_Brano fornito:_
Con un tasso di crescita annuale media del 13,8% previsto da Marketsandmarkets per i prossimi quattro anni, le città intelligenti diventeranno sempre più protagoniste nella transizione ecologica. Costituiranno un mercato globale che raggiungerà gli 873,7 miliardi di dollari e deterranno al loro interno 115 milioni di unità di smart buildings, 70 milioni in più degli attuali 45 milioni presenti oggi con una crescita del 150% entro il 2026. In questo contesto, Rome Business School, che fa parte di Planeta Formación y Universidades (creata da De Agostini e dal Gruppo Planeta nel 2003), in collaborazione con Legambiente e Tscai, ha realizzato lo studio “Smart cities e qualità dell’aria”.
Le città più dinamiche
I centri urbani italiani tra crescita sostenibile e buone pratiche di mobilità” per capire come si stanno muovendo le città italiane. Con il Nord e il Centro Italia che si confermano come le aree più virtuose in termini di ecosostenibilità, mobilità sostenibile e progetti di riduzione dell’impatto ambientale mentre il Sud procede più lentamente. Nessuna delle 102 città analizzate da Legambiente nell’ultimo report Mal’aria però, riesce ad entrare nei parametri fissati dall’Oms, nemmeno le città più smart mentre secondo il report ICity Rank 2021 – Smart Cities Italia di Forum Pa che ne ha analizzate 107, quelle più avviate verso una transizione verde e digitale sono Firenze, Milano, Bologna e Roma Capitale.

_Il tuo compito:_ Prosegui il testo sulle smart city e la qualità dell'aria nelle città italiane, riprendendo subito dopo la sua ultima frase.

_Voci fornite:_
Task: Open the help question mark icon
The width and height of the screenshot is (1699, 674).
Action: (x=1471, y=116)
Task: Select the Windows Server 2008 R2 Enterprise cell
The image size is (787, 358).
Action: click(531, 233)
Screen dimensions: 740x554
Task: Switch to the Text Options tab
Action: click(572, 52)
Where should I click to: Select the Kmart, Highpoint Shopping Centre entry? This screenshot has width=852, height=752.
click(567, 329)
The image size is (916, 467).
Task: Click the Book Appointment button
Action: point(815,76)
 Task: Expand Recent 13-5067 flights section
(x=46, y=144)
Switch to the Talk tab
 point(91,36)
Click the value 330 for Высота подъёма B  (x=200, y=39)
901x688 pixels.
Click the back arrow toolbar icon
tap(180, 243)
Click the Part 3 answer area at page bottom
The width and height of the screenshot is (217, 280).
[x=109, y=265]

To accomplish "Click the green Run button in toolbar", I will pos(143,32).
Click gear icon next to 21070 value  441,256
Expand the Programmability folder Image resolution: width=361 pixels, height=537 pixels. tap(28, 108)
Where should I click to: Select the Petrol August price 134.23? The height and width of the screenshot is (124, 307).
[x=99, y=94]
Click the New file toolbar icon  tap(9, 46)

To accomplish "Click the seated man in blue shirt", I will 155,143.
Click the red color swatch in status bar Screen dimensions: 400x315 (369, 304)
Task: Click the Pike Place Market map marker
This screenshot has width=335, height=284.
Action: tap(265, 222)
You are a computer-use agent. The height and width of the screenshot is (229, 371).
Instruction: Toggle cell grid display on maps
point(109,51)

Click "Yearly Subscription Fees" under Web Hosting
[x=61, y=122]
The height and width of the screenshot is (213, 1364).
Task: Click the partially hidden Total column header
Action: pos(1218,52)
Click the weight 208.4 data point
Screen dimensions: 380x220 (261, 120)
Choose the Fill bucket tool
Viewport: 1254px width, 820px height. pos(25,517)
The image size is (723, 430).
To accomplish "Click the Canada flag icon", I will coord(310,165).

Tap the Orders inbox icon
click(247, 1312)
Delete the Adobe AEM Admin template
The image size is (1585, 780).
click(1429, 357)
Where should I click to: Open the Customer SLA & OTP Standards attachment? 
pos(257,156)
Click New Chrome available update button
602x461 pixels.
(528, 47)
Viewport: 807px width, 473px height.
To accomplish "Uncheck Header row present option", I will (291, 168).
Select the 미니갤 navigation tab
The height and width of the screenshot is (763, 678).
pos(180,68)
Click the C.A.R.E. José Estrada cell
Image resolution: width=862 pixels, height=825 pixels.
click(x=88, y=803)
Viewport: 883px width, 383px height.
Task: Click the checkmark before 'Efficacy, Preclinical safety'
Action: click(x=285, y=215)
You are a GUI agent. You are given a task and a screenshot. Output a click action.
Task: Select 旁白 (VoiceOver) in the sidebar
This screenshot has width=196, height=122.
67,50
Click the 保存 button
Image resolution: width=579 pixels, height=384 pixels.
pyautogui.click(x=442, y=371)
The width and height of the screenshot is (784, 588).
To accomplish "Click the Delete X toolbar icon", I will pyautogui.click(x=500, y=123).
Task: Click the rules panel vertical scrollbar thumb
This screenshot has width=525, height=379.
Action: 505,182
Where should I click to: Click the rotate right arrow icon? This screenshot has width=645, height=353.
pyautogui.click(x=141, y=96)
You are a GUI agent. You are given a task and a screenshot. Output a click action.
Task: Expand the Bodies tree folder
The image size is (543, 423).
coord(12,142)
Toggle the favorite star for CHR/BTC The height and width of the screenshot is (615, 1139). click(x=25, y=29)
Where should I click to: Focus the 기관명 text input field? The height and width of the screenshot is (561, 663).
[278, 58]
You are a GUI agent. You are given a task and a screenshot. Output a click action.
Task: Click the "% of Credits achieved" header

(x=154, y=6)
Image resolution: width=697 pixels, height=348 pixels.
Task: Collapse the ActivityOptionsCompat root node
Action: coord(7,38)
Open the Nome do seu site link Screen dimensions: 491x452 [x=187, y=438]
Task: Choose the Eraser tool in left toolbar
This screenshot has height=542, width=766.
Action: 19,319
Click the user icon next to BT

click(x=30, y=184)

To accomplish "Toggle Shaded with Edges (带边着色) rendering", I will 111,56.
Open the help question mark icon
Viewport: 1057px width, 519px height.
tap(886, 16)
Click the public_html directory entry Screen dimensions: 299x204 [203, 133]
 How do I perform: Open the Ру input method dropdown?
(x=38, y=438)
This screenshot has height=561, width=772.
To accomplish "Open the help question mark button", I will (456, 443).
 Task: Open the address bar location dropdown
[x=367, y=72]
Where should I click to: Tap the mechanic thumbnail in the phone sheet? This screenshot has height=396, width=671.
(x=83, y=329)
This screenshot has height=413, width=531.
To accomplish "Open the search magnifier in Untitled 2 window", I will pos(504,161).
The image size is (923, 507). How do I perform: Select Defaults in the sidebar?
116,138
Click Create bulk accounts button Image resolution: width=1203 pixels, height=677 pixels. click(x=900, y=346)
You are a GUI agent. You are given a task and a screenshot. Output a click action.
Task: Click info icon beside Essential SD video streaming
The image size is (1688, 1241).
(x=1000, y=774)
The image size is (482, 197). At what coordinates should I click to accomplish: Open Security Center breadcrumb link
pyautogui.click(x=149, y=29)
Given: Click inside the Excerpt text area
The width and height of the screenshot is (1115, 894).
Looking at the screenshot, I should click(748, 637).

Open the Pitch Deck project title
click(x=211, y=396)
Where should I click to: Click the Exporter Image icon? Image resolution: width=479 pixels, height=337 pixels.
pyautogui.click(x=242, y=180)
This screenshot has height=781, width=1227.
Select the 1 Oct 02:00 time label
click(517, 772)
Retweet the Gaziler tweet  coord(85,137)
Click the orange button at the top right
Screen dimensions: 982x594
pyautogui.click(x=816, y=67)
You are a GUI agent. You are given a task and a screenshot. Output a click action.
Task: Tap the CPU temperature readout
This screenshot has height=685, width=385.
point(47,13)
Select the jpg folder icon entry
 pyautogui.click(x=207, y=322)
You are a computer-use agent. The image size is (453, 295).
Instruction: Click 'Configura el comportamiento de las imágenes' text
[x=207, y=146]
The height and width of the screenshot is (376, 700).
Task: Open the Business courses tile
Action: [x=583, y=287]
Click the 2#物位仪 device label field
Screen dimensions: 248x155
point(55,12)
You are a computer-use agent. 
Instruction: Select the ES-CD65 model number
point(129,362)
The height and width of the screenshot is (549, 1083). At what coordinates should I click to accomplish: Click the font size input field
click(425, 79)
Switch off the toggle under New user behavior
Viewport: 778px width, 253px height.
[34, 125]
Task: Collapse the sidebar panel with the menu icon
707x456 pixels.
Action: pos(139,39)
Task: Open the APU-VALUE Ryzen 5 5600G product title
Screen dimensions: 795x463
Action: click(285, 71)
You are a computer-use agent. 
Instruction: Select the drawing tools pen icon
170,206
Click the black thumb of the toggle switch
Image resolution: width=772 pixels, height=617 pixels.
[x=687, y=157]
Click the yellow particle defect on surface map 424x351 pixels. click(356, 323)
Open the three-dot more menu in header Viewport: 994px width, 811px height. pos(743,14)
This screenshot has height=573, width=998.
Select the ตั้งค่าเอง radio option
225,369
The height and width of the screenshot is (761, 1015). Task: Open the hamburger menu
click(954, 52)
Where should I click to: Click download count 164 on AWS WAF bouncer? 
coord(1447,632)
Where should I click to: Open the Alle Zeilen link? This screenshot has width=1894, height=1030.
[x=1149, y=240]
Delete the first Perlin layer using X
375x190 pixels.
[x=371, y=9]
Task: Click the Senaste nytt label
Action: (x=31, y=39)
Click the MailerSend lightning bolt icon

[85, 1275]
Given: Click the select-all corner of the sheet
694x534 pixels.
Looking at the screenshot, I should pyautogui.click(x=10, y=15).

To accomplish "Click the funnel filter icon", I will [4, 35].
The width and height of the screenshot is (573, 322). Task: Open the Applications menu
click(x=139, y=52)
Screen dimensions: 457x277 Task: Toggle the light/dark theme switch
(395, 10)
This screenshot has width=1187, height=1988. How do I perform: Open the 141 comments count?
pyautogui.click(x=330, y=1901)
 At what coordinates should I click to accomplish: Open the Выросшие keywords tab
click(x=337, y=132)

_Risposta all'esercizio:_
Mezzogiorno indietro
In generale emerge un’Italia a due velocità. Le città del Nord e Centro si stanno impegnando a portare avanti la raccomandazioni dell’Ue in particolar modo sulla rigenerazione degli spazi pubblici e sul fronte alla crisi climatica mentre le regioni del Sud continuano ad avere un andamento lento sul miglioramento ambientale e in particolare riguardo a inquinamento atmosferico, perdite idriche, mobilità, trasporti pubblici e raccolta differenziata, oltre a far segnare un netto ritardo nella trasformazione digitale. Anche per le più smart però, incrociando i dati con il report Mal’Aria (2022) di Legambiente, nessuna rispetta i parametri dell’Oms soprattutto per gli alti livelli di polveri sottili (PM2,5 e PM10) e biossido di azoto. Con i livelli più preoccupati concentrati soprattutto nel settentrione con Cremona e Venezia, che per rientrare nei limiti dovranno ridurre le concentrazioni del 79% seguite da Milano (74%), Roma (70%), Ferrara (69%) e Bologna 66%. Il Centro e Nord Italia si dimostrano però le aree con maggiore attenzione alla realizzazione dei progetti green.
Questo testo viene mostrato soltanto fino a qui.